9 de abril de 2024

A indústria de tecnologia de espionagem de Israel é uma ameaça global à democracia

Israel desenvolveu uma das indústrias de vigilância mais avançadas do mundo. Com o apoio governamental, empresas como o Grupo NSO têm oferecido os seus serviços a regimes autoritários para os ajudar a reprimir a dissidência política.

Maknoon Wani

Jacobin

A empresa cibernética israelense NSO Group no deserto de Arava em 11 de novembro de 2021 em Sapir, Israel. (Amir Levy/Getty Images)

Tradução / A indústria de vigilância de Israel é uma das mais avançadas e prolíficas do mundo. Um ambiente único de habilitação legal, parcerias entre empresas privadas e militares israelenses e a disponibilidade de palestinos como cobaias gratuitas permitiram que o país se tornasse um líder mundial em exportações de tecnologia de vigilância.

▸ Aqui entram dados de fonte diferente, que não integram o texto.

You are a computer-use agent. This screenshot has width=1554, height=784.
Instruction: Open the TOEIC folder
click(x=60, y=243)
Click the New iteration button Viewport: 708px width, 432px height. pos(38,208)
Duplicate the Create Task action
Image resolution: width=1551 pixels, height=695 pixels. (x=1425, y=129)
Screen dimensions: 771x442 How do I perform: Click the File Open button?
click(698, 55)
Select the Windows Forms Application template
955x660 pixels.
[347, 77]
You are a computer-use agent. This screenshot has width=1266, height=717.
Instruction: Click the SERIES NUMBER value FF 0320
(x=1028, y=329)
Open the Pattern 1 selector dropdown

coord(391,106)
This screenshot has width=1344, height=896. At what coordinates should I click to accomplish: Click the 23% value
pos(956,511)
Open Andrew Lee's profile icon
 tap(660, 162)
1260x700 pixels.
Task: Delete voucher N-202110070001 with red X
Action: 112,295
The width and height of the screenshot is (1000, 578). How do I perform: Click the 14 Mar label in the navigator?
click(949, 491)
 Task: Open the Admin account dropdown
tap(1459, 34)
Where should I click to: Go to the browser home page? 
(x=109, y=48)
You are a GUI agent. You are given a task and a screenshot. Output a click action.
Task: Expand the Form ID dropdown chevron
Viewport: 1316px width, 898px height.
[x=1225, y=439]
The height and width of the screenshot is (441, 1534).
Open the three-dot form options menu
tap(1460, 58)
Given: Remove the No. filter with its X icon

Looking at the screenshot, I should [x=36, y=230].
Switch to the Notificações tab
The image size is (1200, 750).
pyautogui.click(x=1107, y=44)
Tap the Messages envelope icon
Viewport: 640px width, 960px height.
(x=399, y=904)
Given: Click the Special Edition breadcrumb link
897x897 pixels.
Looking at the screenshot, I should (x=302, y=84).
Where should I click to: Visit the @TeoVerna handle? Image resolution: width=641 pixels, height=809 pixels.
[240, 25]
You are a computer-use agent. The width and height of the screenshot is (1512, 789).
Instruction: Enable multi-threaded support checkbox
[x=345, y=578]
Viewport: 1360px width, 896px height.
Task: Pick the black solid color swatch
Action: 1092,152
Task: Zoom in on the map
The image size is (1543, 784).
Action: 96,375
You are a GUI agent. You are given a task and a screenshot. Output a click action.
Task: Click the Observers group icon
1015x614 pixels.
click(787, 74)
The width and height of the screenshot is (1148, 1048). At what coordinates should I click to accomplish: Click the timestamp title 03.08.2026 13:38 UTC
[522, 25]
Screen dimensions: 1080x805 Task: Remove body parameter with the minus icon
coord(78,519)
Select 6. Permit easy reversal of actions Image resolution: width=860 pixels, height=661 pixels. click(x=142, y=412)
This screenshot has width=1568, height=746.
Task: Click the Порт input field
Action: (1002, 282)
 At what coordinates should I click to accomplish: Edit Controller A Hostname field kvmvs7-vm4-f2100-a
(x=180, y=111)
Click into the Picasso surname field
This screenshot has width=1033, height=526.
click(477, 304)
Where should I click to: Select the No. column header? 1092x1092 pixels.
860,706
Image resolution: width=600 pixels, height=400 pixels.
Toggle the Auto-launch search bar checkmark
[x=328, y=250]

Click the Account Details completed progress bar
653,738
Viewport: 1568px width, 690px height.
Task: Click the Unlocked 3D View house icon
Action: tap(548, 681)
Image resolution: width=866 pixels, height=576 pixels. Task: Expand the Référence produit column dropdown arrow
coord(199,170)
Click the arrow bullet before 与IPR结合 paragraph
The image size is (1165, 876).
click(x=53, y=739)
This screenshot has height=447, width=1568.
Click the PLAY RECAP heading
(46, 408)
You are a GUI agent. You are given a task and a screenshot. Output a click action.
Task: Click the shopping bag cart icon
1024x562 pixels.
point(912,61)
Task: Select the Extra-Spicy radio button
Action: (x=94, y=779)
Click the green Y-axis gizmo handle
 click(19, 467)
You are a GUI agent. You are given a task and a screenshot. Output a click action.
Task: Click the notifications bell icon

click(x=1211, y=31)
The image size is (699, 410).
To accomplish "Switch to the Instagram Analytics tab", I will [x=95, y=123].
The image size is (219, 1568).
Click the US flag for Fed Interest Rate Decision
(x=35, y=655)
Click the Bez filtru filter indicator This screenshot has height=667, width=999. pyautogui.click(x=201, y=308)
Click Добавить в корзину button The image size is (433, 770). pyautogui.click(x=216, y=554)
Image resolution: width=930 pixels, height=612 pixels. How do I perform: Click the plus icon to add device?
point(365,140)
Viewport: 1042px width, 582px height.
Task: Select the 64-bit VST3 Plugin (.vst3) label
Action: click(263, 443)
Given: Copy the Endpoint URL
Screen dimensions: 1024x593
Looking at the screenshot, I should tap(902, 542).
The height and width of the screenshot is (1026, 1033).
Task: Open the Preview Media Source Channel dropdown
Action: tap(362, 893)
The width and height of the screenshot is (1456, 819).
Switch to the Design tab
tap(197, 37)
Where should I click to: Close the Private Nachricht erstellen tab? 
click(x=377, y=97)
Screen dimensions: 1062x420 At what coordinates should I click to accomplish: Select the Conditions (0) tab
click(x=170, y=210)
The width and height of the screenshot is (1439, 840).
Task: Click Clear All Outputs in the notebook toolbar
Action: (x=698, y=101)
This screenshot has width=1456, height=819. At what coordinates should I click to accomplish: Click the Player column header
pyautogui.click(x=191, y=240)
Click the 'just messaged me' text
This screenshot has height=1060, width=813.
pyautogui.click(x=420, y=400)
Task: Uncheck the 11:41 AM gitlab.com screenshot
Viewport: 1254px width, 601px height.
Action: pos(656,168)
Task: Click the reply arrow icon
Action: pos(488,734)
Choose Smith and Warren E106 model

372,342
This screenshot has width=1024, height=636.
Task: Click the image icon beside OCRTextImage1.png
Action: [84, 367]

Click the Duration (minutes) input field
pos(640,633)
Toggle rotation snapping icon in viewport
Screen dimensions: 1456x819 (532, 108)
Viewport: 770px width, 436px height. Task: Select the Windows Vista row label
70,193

Com cerca de vinte e sete empresas de vigilância, Israel tem um dos maiores estoques desses fabricantes em relação ao seu tamanho. O Pegasus do NSO Group é uma forma sofisticada de spyware categorizada como uma exportação militar pelo Estado israelense e vendida apenas com sua permissão expressa. Como outros fabricantes de vigilância, a empresa é licenciada pelo Ministério da Defesa de Israel.

O Pegasus é especialmente perigoso porque pode ser plantado secretamente, dando ao atacante controle total sobre o celular da vítima. Ele efetivamente mina todos os recursos de segurança modernos, como criptografia e transforma um smartphone em um dispositivo de escuta inteligente. Ele também pode copiar mensagens, fotos e e-mails, bem como gravar chamadas.

As investigações revelaram que o Pegasus foi usado contra o círculo íntimo do jornalista dissidente saudita Jamal Khashoggi, assassinado pela inteligência saudita em 2018. Na última década, vários relatórios também revelaram o uso do Pegasus contra jornalistas, ativistas e dissidentes políticos em vários países. O spyware facilitou assassinatos e graves violações de direitos humanos por regimes autoritários no Oriente Médio e na América do Sul.

Israel e Estados Unidos

As exportações autoritárias de tecnologia de Israel servem ao duplo propósito de gerar lucros e fomentar seus laços militares e diplomáticos com os países clientes. Embora esse comércio seja feito às custas dos direitos humanos e da liberdade de expressão, os Estados Unidos e seus aliados continuam a adotar uma abordagem permissiva em relação ao NSO Group e à generalizada indústria de vigilância israelense.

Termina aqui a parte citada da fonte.